### Written request:
Can you turn every line of the items below into a JSON list of strings, one string per line, with blank lines left out?

### Supplied material:

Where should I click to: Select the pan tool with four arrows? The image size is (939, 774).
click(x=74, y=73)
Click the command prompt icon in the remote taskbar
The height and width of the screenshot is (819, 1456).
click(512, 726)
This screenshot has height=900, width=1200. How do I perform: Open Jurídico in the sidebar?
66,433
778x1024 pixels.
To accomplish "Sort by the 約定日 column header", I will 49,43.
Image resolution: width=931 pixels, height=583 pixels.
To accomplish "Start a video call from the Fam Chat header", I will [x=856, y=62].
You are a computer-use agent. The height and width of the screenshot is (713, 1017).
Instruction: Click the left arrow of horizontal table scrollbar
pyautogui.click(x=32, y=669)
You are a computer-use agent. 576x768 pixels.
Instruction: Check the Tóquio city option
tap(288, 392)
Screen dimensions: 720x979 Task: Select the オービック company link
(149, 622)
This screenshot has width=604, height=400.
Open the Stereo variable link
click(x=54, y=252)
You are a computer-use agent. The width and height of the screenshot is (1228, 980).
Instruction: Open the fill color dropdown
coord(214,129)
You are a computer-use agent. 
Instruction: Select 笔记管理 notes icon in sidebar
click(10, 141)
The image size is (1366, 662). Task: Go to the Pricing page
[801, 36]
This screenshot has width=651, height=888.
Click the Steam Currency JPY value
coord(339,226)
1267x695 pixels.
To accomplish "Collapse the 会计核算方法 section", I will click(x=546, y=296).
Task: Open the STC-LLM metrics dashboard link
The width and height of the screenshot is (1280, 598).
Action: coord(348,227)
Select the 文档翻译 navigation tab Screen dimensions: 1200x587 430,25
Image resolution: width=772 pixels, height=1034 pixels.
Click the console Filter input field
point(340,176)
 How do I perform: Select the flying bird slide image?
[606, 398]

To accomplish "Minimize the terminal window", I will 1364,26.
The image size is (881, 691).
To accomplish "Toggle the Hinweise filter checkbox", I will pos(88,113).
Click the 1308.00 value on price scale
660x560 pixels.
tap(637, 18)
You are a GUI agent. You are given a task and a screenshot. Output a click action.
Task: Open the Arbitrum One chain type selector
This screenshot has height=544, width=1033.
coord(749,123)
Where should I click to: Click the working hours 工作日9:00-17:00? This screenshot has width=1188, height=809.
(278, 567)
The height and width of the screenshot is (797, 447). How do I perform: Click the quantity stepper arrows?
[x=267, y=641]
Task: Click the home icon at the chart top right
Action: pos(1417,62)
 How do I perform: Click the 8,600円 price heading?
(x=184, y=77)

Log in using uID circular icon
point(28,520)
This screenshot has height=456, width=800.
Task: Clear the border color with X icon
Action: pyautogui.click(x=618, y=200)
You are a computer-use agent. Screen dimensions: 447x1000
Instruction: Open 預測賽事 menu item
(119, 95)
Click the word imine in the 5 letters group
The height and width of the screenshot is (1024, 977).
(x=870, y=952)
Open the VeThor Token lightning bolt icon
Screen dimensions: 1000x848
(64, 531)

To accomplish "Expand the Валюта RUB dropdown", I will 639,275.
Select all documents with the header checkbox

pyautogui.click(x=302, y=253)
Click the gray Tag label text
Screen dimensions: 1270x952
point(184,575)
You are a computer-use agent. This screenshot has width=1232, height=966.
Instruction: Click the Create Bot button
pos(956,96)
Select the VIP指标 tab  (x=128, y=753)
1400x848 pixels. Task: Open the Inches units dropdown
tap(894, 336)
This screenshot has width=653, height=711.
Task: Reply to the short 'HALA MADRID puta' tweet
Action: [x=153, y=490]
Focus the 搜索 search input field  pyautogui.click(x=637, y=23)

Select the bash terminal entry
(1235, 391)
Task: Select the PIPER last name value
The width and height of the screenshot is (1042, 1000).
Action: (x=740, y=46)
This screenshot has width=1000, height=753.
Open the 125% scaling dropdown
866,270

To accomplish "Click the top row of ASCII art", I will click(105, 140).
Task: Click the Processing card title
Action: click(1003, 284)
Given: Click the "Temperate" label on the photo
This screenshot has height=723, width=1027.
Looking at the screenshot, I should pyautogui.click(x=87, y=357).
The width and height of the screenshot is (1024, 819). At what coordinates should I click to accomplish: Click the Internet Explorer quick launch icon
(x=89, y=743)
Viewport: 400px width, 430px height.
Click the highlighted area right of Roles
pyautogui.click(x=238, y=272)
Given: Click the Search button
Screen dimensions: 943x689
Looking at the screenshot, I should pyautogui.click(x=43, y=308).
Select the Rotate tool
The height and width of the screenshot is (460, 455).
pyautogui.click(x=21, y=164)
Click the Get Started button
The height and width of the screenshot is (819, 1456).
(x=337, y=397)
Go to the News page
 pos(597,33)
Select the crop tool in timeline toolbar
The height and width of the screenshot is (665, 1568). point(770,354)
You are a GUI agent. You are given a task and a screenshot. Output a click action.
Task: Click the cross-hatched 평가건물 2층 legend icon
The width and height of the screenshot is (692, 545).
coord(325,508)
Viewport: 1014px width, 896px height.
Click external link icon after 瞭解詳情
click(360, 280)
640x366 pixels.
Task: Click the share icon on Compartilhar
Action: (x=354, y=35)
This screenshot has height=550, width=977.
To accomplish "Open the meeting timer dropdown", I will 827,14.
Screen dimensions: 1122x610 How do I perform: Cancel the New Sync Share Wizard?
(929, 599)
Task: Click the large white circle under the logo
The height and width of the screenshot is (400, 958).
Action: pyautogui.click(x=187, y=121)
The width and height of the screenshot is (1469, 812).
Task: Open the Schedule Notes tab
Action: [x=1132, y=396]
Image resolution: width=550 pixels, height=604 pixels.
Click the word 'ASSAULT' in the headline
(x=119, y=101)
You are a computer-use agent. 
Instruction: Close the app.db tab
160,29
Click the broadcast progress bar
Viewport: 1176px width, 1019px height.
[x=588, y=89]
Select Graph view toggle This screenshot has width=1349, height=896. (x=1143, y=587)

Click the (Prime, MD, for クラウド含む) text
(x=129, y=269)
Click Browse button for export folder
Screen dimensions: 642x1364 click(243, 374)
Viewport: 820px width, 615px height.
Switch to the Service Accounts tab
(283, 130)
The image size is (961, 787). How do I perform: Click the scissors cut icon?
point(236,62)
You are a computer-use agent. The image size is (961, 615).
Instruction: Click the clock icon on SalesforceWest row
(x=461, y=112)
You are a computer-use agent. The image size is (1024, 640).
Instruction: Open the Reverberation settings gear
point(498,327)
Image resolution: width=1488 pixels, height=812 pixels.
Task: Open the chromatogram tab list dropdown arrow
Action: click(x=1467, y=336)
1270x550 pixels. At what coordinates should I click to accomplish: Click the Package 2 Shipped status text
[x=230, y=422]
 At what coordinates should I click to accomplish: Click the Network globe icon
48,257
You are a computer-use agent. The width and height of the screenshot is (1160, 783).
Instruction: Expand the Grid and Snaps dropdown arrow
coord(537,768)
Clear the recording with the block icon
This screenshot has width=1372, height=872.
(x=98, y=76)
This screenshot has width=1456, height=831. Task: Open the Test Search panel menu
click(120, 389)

### Worked answer:
[
  "Where should I click to: Select the pan tool with four arrows? The image size is (939, 774).",
  "click(x=74, y=73)",
  "Click the command prompt icon in the remote taskbar",
  "The height and width of the screenshot is (819, 1456).",
  "click(512, 726)",
  "This screenshot has height=900, width=1200. How do I perform: Open Jurídico in the sidebar?",
  "66,433",
  "778x1024 pixels.",
  "To accomplish \"Sort by the 約定日 column header\", I will 49,43.",
  "Image resolution: width=931 pixels, height=583 pixels.",
  "To accomplish \"Start a video call from the Fam Chat header\", I will [x=856, y=62].",
  "You are a computer-use agent. The height and width of the screenshot is (713, 1017).",
  "Instruction: Click the left arrow of horizontal table scrollbar",
  "pyautogui.click(x=32, y=669)",
  "You are a computer-use agent. 576x768 pixels.",
  "Instruction: Check the Tóquio city option",
  "tap(288, 392)",
  "Screen dimensions: 720x979 Task: Select the オービック company link",
  "(149, 622)",
  "This screenshot has width=604, height=400.",
  "Open the Stereo variable link",
  "click(x=54, y=252)",
  "You are a computer-use agent. The width and height of the screenshot is (1228, 980).",
  "Instruction: Open the fill color dropdown",
  "coord(214,129)",
  "You are a computer-use agent. ",
  "Instruction: Select 笔记管理 notes icon in sidebar",
  "click(10, 141)",
  "The image size is (1366, 662). Task: Go to the Pricing page",
  "[801, 36]",
  "This screenshot has width=651, height=888.",
  "Click the Steam Currency JPY value",
  "coord(339,226)",
  "1267x695 pixels.",
  "To accomplish \"Collapse the 会计核算方法 section\", I will click(x=546, y=296).",
  "Task: Open the STC-LLM metrics dashboard link",
  "The width and height of the screenshot is (1280, 598).",
  "Action: coord(348,227)",
  "Select the 文档翻译 navigation tab Screen dimensions: 1200x587 430,25",
  "Image resolution: width=772 pixels, height=1034 pixels.",
  "Click the console Filter input field",
  "point(340,176)",
  " How do I perform: Select the flying bird slide image?",
  "[606, 398]",
  "To accomplish \"Minimize the terminal window\", I will 1364,26.",
  "The image size is (881, 691).",
  "To accomplish \"Toggle the Hinweise filter checkbox\", I will pos(88,113).",
  "Click the 1308.00 value on price scale",
  "660x560 pixels.",
  "tap(637, 18)",
  "You are a GUI agent. You are given a task and a screenshot. Output a click action.",
  "Task: Open the Arbitrum One chain type selector",
  "This screenshot has height=544, width=1033.",
  "coord(749,123)",
  "Where should I click to: Click the working hours 工作日9:00-17:00? This screenshot has width=1188, height=809.",
  "(278, 567)",
  "The height and width of the screenshot is (797, 447). How do I perform: Click the quantity stepper arrows?",
  "[x=267, y=641]",
  "Task: Click the home icon at the chart top right",
  "Action: pos(1417,62)",
  " How do I perform: Click the 8,600円 price heading?",
  "(x=184, y=77)",
  "Log in using uID circular icon",
  "point(28,520)",
  "This screenshot has height=456, width=800.",
  "Task: Clear the border color with X icon",
  "Action: pyautogui.click(x=618, y=200)",
  "You are a computer-use agent. Screen dimensions: 447x1000",
  "Instruction: Open 預測賽事 menu item",
  "(119, 95)",
  "Click the word imine in the 5 letters group",
  "The height and width of the screenshot is (1024, 977).",
  "(x=870, y=952)",
  "Open the VeThor Token lightning bolt icon",
  "Screen dimensions: 1000x848",
  "(64, 531)",
  "To accomplish \"Expand the Валюта RUB dropdown\", I will 639,275.",
  "Select all documents with the header checkbox",
  "pyautogui.click(x=302, y=253)",
  "Click the gray Tag label text",
  "Screen dimensions: 1270x952",
  "point(184,575)",
  "You are a computer-use agent. This screenshot has width=1232, height=966.",
  "Instruction: Click the Create Bot button",
  "pos(956,96)",
  "Select the VIP指标 tab  (x=128, y=753)",
  "1400x848 pixels. Task: Open the Inches units dropdown",
  "tap(894, 336)",
  "This screenshot has width=653, height=711.",
  "Task: Reply to the short 'HALA MADRID puta' tweet",
  "Action: [x=153, y=490]",
  "Focus the 搜索 search input field  pyautogui.click(x=637, y=23)",
  "Select the bash terminal entry",
  "(1235, 391)",
  "Task: Select the PIPER last name value",
  "The width and height of the screenshot is (1042, 1000).",
  "Action: (x=740, y=46)",
  "This screenshot has width=1000, height=753.",
  "Open the 125% scaling dropdown",
  "866,270",
  "To accomplish \"Click the top row of ASCII art\", I will click(105, 140).",
  "Task: Click the Processing card title",
  "Action: click(1003, 284)",
  "Given: Click the \"Temperate\" label on the photo",
  "This screenshot has height=723, width=1027.",
  "Looking at the screenshot, I should pyautogui.click(x=87, y=357).",
  "The width and height of the screenshot is (1024, 819). At what coordinates should I click to accomplish: Click the Internet Explorer quick launch icon",
  "(x=89, y=743)",
  "Viewport: 400px width, 430px height.",
  "Click the highlighted area right of Roles",
  "pyautogui.click(x=238, y=272)",
  "Given: Click the Search button",
  "Screen dimensions: 943x689",
  "Looking at the screenshot, I should pyautogui.click(x=43, y=308).",
  "Select the Rotate tool",
  "The height and width of the screenshot is (460, 455).",
  "pyautogui.click(x=21, y=164)",
  "Click the Get Started button",
  "The height and width of the screenshot is (819, 1456).",
  "(x=337, y=397)",
  "Go to the News page",
  " pos(597,33)",
  "Select the crop tool in timeline toolbar",
  "The height and width of the screenshot is (665, 1568). point(770,354)",
  "You are a GUI agent. You are given a task and a screenshot. Output a click action.",
  "Task: Click the cross-hatched 평가건물 2층 legend icon",
  "The width and height of the screenshot is (692, 545).",
  "coord(325,508)",
  "Viewport: 1014px width, 896px height.",
  "Click external link icon after 瞭解詳情",
  "click(360, 280)",
  "640x366 pixels.",
  "Task: Click the share icon on Compartilhar",
  "Action: (x=354, y=35)",
  "This screenshot has height=550, width=977.",
  "To accomplish \"Open the meeting timer dropdown\", I will 827,14.",
  "Screen dimensions: 1122x610 How do I perform: Cancel the New Sync Share Wizard?",
  "(929, 599)",
  "Task: Click the large white circle under the logo",
  "The height and width of the screenshot is (400, 958).",
  "Action: pyautogui.click(x=187, y=121)",
  "The width and height of the screenshot is (1469, 812).",
  "Task: Open the Schedule Notes tab",
  "Action: [x=1132, y=396]",
  "Image resolution: width=550 pixels, height=604 pixels.",
  "Click the word 'ASSAULT' in the headline",
  "(x=119, y=101)",
  "You are a computer-use agent. ",
  "Instruction: Close the app.db tab",
  "160,29",
  "Click the broadcast progress bar",
  "Viewport: 1176px width, 1019px height.",
  "[x=588, y=89]",
  "Select Graph view toggle This screenshot has width=1349, height=896. (x=1143, y=587)",
  "Click the (Prime, MD, for クラウド含む) text",
  "(x=129, y=269)",
  "Click Browse button for export folder",
  "Screen dimensions: 642x1364 click(243, 374)",
  "Viewport: 820px width, 615px height.",
  "Switch to the Service Accounts tab",
  "(283, 130)",
  "The image size is (961, 787). How do I perform: Click the scissors cut icon?",
  "point(236,62)",
  "You are a computer-use agent. The image size is (961, 615).",
  "Instruction: Click the clock icon on SalesforceWest row",
  "(x=461, y=112)",
  "You are a computer-use agent. The image size is (1024, 640).",
  "Instruction: Open the Reverberation settings gear",
  "point(498,327)",
  "Image resolution: width=1488 pixels, height=812 pixels.",
  "Task: Open the chromatogram tab list dropdown arrow",
  "Action: click(x=1467, y=336)",
  "1270x550 pixels. At what coordinates should I click to accomplish: Click the Package 2 Shipped status text",
  "[x=230, y=422]",
  " At what coordinates should I click to accomplish: Click the Network globe icon",
  "48,257",
  "You are a computer-use agent. The width and height of the screenshot is (1160, 783).",
  "Instruction: Expand the Grid and Snaps dropdown arrow",
  "coord(537,768)",
  "Clear the recording with the block icon",
  "This screenshot has width=1372, height=872.",
  "(x=98, y=76)",
  "This screenshot has width=1456, height=831. Task: Open the Test Search panel menu",
  "click(120, 389)"
]